**Exercise goal**: Your response should be the complete set of records, reproduced exactly.

**Materials provided**:
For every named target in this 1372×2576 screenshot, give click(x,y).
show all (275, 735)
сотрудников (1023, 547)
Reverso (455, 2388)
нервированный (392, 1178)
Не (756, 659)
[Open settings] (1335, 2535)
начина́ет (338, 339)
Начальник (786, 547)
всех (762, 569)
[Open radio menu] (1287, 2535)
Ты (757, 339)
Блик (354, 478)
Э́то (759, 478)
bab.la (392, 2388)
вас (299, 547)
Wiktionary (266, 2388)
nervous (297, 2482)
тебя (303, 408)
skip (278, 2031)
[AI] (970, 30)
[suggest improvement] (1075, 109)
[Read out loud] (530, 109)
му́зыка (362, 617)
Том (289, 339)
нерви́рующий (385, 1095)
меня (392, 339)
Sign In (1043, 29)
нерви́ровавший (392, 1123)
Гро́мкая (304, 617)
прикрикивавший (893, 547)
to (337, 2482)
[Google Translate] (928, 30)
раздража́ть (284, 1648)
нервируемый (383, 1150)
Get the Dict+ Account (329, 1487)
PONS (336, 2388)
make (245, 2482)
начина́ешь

**Written solution**:
For every named target in this 1372×2576 screenshot, give click(x,y).
show all (275, 735)
сотрудников (1023, 547)
Reverso (455, 2388)
нервированный (392, 1178)
Не (756, 659)
[Open settings] (1335, 2535)
начина́ет (338, 339)
Начальник (786, 547)
всех (762, 569)
[Open radio menu] (1287, 2535)
Ты (757, 339)
Блик (354, 478)
Э́то (759, 478)
bab.la (392, 2388)
вас (299, 547)
Wiktionary (266, 2388)
nervous (297, 2482)
тебя (303, 408)
skip (278, 2031)
[AI] (970, 30)
[suggest improvement] (1075, 109)
[Read out loud] (530, 109)
му́зыка (362, 617)
Том (289, 339)
нерви́рующий (385, 1095)
меня (392, 339)
Sign In (1043, 29)
нерви́ровавший (392, 1123)
Гро́мкая (304, 617)
прикрикивавший (893, 547)
to (337, 2482)
[Google Translate] (928, 30)
раздража́ть (284, 1648)
нервируемый (383, 1150)
Get the Dict+ Account (329, 1487)
PONS (336, 2388)
make (245, 2482)
начина́ешь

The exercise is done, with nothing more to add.